Generally, dogs don’t live as long as humans. Thus, it is often on the humans to care for these sweethearts as they grow old and develop special needs. Unfortunately, we find that this is often not the case. The care a dog receives in its senior years is directly proportional to how the owner views the relationship with his dog. Personally, I see my dogs as family. They are members of the family and also my best friends, a wonderful combination. I am guilty of what some would consider pampering my dogs. That’s ok. I don’t deny it. Through our life experiences, we have come to find out that not everyone shares this type of relationship with their dog. People are different and view things differently. In Korea, dogs are bred for purposes of being consumed by humans. People eat dog meat in Korea. As horrifying as people in other cultures and countries may find this fact (i.e. The USA), in Korea it is quite common. Clearly, many in Korea have their own unique view of dogs and their relationship to humans. While that is an extreme example of cultural differences and the varying treatment of dogs, is it any more egregious than having a “family” dog and leaving chained it to tree for 18 months? Consider the fact that owners of dogs that treat them so inhumanely generally believe that their behavior is acceptable or at the very least they are indifferent to it. While we know people have different opinions and views on almost everything, this has never been truer than in today’s society, certainly most can agree on the fact that inflicting pain and abuse on a defenseless animal with no voice is unacceptable. Those that disagree with this point may want to take a hard look in the mirror. I am speaking of the most basic and fundamental of principles: treat other living things with dignity and respect. Unfortunately, honor and humanity seem to be fleeting notions in some circles.
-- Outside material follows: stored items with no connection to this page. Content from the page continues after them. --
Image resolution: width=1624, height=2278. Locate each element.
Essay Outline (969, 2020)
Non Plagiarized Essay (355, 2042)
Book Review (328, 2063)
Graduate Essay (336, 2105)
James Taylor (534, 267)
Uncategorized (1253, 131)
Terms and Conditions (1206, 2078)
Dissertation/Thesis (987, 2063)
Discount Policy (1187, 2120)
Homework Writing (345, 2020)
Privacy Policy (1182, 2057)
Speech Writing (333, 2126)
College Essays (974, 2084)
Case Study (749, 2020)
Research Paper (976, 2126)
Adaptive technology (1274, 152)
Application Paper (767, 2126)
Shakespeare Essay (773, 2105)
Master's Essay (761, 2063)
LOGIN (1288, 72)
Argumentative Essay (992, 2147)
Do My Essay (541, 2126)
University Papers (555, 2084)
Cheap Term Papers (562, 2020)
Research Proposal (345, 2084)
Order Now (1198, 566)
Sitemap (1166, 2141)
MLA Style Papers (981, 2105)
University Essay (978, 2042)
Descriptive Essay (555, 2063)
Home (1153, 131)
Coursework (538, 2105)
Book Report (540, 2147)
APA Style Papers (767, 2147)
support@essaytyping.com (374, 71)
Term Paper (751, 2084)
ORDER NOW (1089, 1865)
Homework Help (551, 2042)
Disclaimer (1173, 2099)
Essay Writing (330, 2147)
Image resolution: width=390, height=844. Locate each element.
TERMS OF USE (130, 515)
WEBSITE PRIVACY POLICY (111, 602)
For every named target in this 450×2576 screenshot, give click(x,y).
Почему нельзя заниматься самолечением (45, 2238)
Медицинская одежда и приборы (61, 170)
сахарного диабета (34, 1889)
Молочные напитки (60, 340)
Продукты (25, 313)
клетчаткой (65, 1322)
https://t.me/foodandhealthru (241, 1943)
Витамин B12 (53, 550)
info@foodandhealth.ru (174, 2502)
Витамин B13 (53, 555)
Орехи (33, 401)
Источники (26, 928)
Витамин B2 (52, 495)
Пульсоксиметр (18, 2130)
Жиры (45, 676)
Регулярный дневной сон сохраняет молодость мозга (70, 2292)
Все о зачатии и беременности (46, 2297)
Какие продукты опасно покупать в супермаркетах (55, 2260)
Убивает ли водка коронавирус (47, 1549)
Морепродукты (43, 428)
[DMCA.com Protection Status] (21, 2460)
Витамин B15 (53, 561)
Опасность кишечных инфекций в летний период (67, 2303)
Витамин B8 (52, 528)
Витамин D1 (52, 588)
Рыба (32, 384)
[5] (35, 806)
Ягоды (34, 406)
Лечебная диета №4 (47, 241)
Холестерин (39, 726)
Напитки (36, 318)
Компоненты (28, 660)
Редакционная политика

Getting back to Cain. Through all his challenges, he arrived at our facility with character and grace. Amazingly, Cain always seemed to have a smile on his face. Due to his arthritis, his walk was slow yet always seemed to be with a purpose. Cain reminded me of my old man: Physical challenges and pain, yet you never hear him complain about anything. That is how Cain carried himself. His demeanor and honorable way of being had, and will continue to have, an impact on those of us who spent time with him. His life with us at Wise Tails was a wonderful example of resiliency and great spirit. We love and thank him for that. There is so much we can learn from dogs: forgiveness, trust, humility, gratitude, unconditional love, staying present and living in the moment. Experiencing Cain during the last two months of his life taught me a great deal.